Trophy hunters don’t deserve such a bad rap



Trophy hunting preserves the animal’s natural beauty, while providing a source of natural, organic food.


Why has there been such a negative buzz around big-game trophy hunting in recent headlines?

Bounty from a trophy hunt includes free-range organic wild game meat, as well as a lifelike representation of that animal by taxidermy. Some folks think that if a person has an animal stuffed and mounted, this must prevent them from consuming the meat. One can see how this misconception may form, because how could a hunter get the meat and still have what appears to be a fully intact animal to display? The answer is attentive care on the part of a hunter, combined with the skilled craftsmanship of a taxidermist.

Mike Stewart, owner of Stewart’s Taxidermy, said that there is nothing that would prevent a customer from eating the animals he stuffs. The idea that taxidermy would even exist in a world where it prevented the animals from being eaten seemed inconceivable.

“I don’t know how you could even come up with that idea,” he said.

Field care of an animal once it has been killed is the most vital responsibility of a hunter who wishes to have the perfect trophy, Stewart said. He said that once an animal is down, a hunter must get the meat and hide cooled down and cared for immediately if they want to preserve the hide of that animal.

A hundred percent of his customers are hunters, Stewart said.

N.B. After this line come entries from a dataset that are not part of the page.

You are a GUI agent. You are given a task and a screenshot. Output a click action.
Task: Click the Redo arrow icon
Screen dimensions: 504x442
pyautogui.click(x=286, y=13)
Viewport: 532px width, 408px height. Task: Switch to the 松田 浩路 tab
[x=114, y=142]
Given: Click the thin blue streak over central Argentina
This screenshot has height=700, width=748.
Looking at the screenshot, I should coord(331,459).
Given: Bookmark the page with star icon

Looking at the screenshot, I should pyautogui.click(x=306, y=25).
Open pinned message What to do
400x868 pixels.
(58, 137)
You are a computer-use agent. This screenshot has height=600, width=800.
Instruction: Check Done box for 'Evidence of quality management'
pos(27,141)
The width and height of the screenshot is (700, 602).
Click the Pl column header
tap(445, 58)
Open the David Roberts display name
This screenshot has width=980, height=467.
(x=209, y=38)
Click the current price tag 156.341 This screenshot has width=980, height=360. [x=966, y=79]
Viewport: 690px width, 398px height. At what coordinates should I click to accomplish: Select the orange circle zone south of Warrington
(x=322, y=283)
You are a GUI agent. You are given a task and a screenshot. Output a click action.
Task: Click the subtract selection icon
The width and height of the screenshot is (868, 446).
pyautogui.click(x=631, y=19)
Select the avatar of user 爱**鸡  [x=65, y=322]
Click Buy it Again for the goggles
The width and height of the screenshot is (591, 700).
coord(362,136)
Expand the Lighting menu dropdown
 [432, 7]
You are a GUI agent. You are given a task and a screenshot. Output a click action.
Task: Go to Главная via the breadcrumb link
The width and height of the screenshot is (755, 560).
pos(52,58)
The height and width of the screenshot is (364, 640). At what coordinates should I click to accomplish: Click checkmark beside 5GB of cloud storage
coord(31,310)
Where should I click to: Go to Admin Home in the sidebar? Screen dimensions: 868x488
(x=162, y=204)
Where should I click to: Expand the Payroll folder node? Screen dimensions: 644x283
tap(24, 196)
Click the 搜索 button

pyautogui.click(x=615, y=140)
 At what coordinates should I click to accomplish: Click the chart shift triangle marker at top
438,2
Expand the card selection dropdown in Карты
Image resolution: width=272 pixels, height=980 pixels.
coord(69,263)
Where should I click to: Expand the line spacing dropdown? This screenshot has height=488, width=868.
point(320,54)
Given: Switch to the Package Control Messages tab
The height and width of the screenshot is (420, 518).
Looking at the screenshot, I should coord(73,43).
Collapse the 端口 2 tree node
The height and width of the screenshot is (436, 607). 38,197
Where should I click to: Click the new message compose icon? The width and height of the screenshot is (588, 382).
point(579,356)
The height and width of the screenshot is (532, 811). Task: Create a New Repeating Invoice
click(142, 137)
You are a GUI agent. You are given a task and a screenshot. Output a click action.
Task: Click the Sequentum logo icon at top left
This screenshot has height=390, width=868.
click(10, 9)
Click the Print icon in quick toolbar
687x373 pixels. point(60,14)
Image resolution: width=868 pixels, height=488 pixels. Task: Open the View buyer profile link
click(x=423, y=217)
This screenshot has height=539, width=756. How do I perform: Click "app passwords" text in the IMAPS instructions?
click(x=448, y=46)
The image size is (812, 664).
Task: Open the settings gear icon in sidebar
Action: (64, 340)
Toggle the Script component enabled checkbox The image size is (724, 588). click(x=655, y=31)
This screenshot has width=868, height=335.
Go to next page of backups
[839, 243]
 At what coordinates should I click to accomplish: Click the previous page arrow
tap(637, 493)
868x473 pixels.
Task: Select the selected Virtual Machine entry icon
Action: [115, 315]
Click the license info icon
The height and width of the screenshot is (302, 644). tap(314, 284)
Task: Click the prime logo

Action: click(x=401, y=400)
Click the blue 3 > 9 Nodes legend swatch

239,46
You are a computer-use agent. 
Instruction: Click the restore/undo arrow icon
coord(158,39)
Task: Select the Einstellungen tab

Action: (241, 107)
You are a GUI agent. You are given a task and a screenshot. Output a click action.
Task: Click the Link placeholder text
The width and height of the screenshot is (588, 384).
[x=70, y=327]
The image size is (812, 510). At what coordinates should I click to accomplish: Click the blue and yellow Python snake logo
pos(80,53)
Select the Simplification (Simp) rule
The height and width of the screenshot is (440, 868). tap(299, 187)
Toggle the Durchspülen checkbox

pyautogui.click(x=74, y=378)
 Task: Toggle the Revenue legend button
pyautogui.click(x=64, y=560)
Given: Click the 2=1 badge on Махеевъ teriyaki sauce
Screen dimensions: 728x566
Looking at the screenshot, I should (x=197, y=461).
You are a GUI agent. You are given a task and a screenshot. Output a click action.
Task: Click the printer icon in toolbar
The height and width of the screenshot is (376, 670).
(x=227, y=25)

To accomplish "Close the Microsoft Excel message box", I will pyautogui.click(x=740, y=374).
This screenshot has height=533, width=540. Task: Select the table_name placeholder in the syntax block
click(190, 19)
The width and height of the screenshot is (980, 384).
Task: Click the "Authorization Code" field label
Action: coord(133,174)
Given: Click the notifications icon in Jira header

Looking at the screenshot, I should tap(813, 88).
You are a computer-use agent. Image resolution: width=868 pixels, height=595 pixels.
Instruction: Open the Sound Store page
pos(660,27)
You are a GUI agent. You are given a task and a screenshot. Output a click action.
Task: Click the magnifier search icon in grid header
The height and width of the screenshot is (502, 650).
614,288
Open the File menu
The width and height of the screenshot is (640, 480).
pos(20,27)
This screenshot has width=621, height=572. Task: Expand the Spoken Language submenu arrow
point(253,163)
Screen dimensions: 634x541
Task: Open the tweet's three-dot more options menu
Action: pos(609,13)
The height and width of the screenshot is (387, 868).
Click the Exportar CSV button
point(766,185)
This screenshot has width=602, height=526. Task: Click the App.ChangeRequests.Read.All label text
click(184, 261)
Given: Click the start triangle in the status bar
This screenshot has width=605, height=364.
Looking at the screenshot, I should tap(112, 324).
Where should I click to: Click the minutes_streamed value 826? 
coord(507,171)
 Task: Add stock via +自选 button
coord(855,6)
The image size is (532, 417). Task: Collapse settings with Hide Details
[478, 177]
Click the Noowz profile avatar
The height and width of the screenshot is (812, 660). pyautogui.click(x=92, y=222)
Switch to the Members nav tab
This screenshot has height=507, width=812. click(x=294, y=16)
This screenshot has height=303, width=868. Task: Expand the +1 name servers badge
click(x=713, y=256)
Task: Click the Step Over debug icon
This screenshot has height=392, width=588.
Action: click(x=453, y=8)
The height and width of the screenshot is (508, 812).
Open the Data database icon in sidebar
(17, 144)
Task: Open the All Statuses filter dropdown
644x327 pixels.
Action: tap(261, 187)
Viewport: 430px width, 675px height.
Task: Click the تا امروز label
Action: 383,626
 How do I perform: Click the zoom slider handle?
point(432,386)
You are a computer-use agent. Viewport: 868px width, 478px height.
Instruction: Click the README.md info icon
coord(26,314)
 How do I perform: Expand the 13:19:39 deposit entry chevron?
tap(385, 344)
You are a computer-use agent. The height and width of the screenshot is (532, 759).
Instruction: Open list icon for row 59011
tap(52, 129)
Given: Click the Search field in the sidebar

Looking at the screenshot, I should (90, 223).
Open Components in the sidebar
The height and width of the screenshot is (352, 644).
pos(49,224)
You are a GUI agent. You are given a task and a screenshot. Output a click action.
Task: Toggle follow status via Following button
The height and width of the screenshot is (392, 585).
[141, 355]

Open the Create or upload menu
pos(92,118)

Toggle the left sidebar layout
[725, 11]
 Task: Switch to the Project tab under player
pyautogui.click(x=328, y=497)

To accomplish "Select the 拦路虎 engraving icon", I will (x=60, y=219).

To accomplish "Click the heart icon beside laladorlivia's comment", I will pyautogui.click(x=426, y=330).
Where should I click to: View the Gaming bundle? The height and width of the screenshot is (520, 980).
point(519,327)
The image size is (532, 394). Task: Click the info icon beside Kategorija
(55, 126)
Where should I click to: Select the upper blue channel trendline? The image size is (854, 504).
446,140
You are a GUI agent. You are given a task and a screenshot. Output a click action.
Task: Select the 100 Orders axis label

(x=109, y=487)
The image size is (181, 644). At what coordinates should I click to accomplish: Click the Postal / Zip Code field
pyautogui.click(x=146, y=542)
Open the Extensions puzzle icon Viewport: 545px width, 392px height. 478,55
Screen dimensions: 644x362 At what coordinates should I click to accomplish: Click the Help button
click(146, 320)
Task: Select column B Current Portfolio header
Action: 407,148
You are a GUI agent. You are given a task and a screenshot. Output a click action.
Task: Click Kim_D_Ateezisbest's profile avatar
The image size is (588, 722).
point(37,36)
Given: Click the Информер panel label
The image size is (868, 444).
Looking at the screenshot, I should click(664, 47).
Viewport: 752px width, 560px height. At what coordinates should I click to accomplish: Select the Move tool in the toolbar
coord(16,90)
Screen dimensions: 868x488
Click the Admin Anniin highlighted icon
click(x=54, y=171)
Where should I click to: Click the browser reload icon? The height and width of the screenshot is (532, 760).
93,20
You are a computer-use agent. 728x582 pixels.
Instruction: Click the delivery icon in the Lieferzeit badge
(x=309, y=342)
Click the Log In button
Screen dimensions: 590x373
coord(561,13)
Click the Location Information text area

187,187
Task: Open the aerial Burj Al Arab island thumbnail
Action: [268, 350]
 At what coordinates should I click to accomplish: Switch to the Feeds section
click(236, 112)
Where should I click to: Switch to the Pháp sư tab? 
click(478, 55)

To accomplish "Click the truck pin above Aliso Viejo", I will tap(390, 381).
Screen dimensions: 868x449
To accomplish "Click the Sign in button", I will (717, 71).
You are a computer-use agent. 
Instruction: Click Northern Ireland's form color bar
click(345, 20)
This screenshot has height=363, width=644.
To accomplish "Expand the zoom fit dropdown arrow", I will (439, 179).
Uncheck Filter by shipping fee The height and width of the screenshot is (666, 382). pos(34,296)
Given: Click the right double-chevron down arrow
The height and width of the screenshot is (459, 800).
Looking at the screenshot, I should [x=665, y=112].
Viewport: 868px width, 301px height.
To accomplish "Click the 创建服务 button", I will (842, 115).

“Think about it,” he said, “who is going to come in here wanting something stuffed except for a hunter?”

When hunters hear Stewart emphasize field care, some may think he is talking about avoiding errant cuts while butchering or removing the edible meat from the hide. This is actually a non-issue for him. Taxidermy is an art, and Stewart is a craftsman. He explained that mistaken cuts to the hide by hunters butchering in the field are just one of the things he is accustomed to overcoming when he recreates the likeness of an animal. Spoilage is a big issue. The hunter should care for the meat and hide as carefully as possible, as quickly as possible, not allowing any part of the animal to sit for too long.

In the U.S., there are many laws dictating permissible activities when it comes to extractive interactions with our wildlife. This collection of rules and regulations was built for the purpose of conserving wildlife species and the habitat they depend upon. We refer to this overarching, multi-layered system as the North American Model for Wildlife Conservation.

The model prevents over-hunting any species, hunting anything threatened or endangered, or even wasting any meat from a game animal. The latter infraction is known as wanton waste and is a gross misdemeanor.

The American Natural History Museum is filled with animal likenesses, many of which were personally hunted by conservationist former President Theodore Roosevelt. The Conner Museum at WSU has the largest collection of birds and mammals in the Pacific Northwest with 700 animals, according to their website.

Oftentimes, when an old trophy hunter passes away, their taxidermized mounts are offered to museums and learning centers.

Conner Museum Curator Kelly Cassidy said a few of the specimens on display in the museum were hunter’s trophies.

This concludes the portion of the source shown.